[Listed entries — start]

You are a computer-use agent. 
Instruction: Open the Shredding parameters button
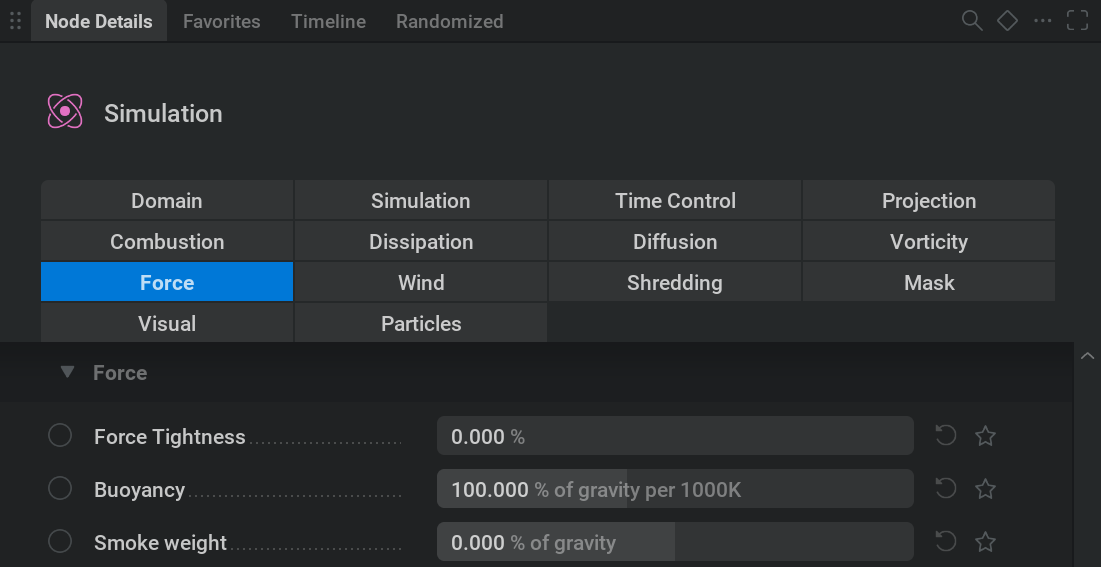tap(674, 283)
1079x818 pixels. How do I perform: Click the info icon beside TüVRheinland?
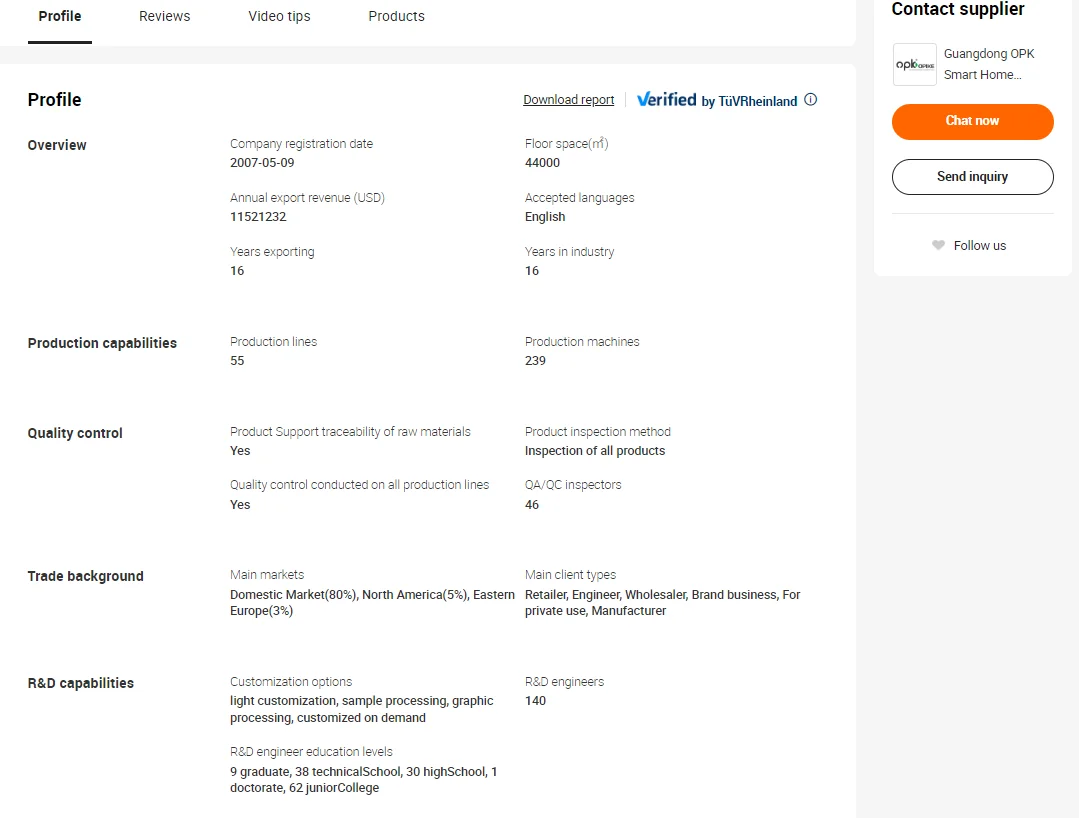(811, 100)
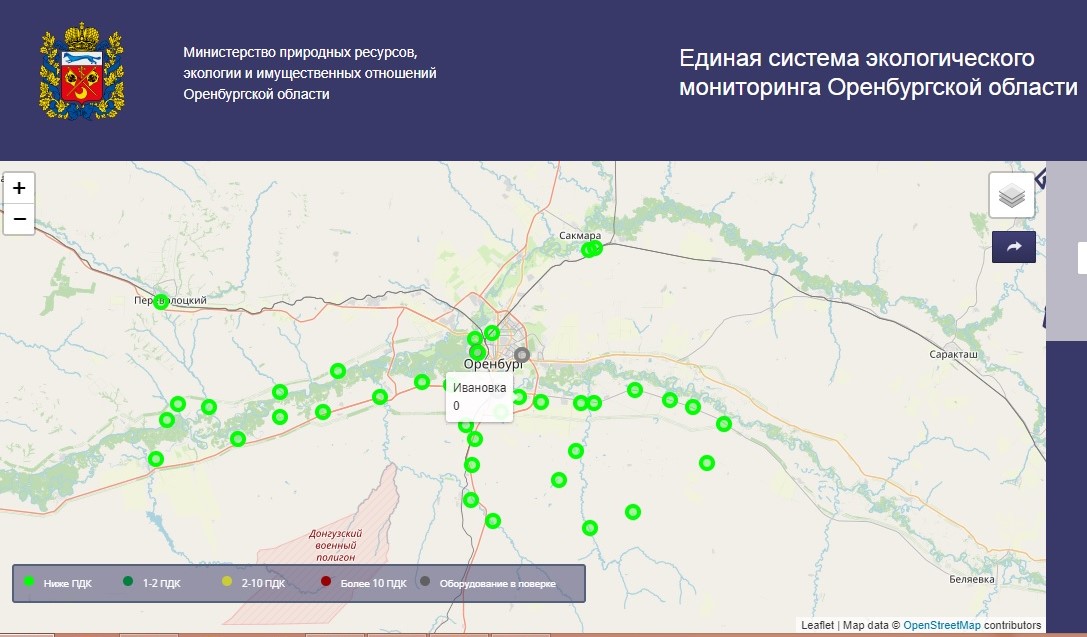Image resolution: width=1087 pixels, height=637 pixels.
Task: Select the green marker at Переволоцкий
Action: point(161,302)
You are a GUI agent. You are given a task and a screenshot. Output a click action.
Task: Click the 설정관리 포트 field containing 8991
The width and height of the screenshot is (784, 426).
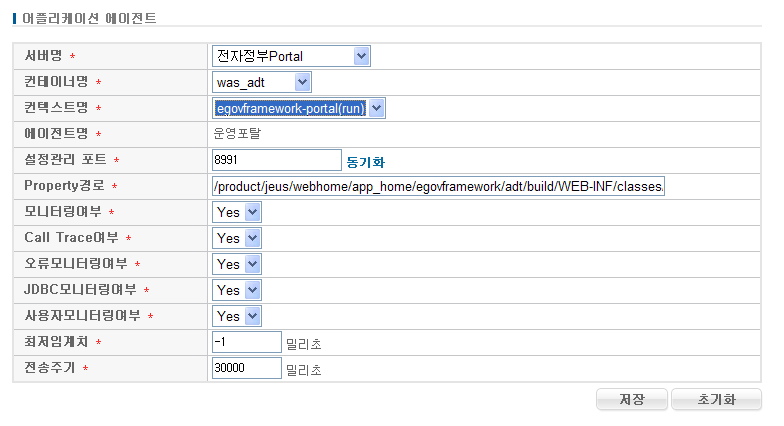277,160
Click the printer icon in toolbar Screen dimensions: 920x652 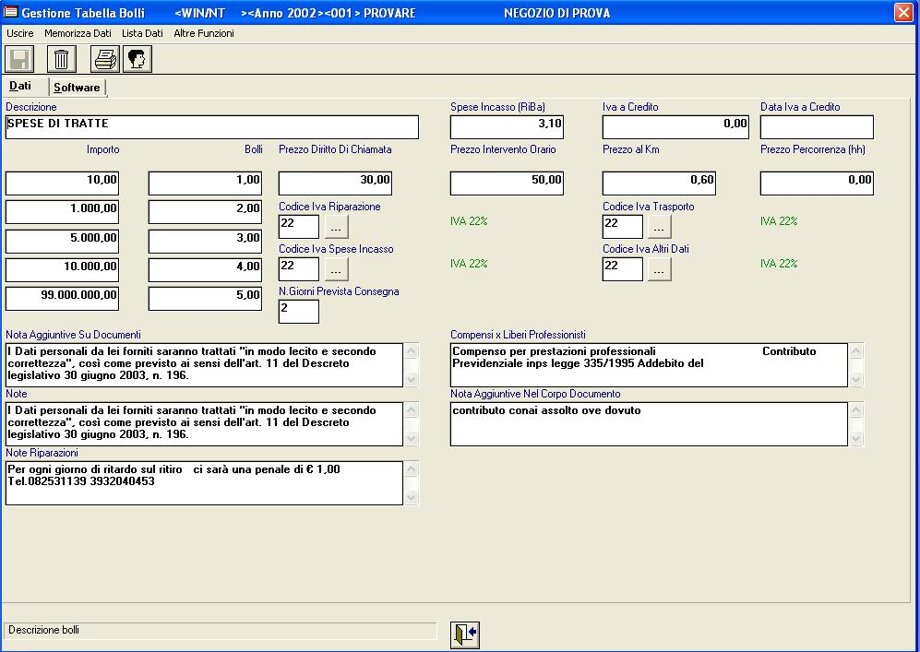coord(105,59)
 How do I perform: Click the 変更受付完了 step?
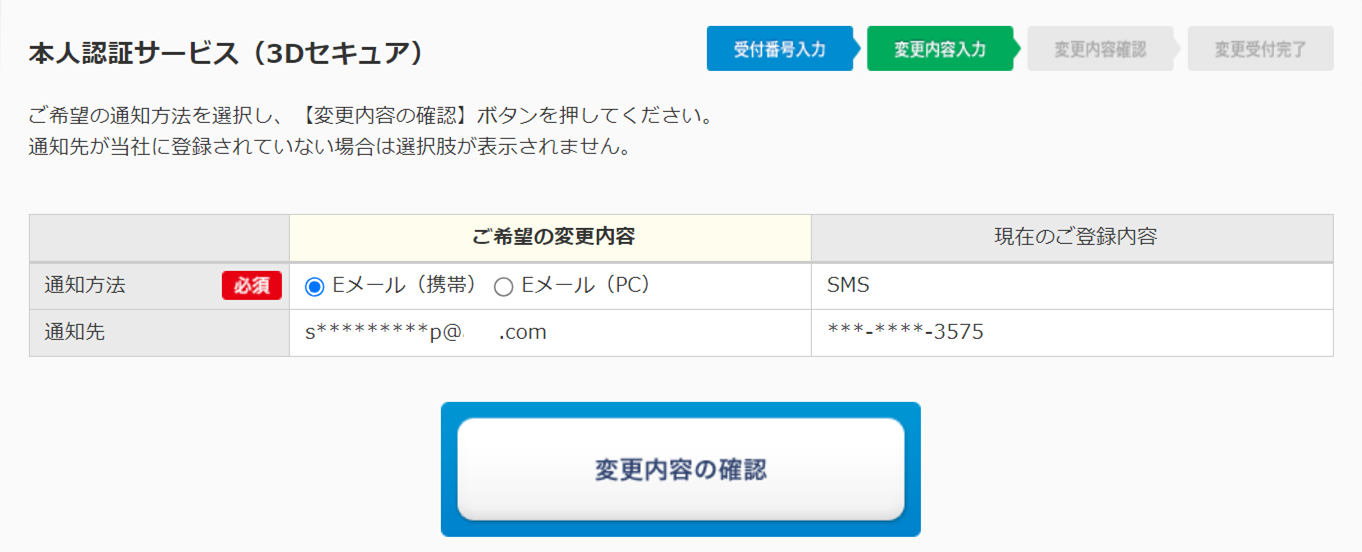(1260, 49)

[Listed entries — finish]
[Listed entries — start]

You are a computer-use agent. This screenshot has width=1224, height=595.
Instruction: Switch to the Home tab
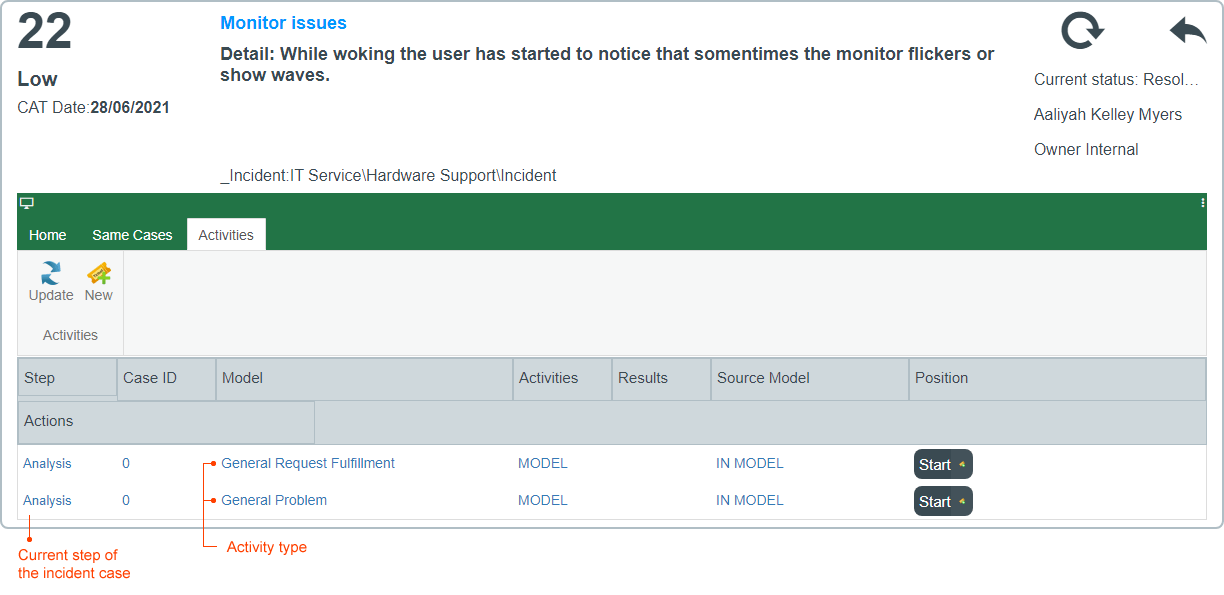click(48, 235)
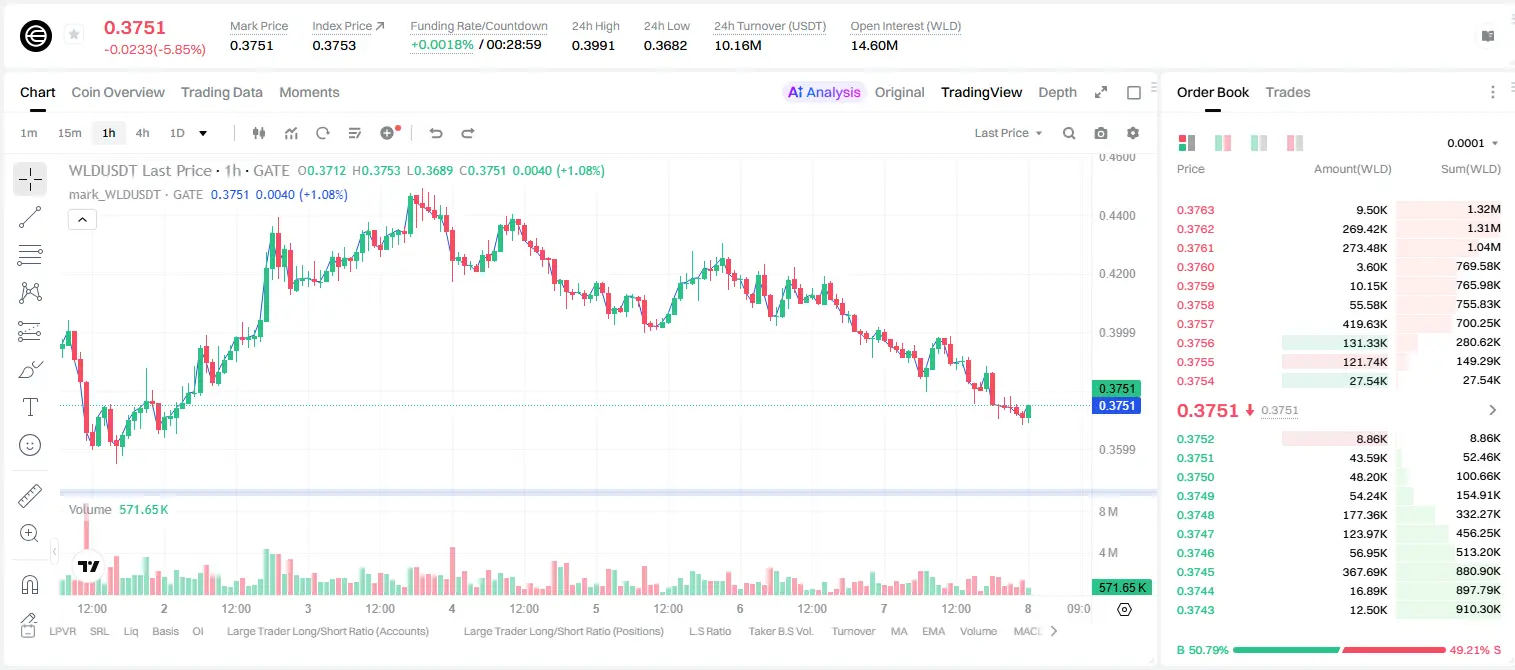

[Listed entries — finish]

• _Exercise objective_:
Copy each line of the listing in which the word "computer" can be found.

• _Result of the task_:
You are a computer-use agent. 
You are a computer-use agent. This screenshot has width=1224, height=595.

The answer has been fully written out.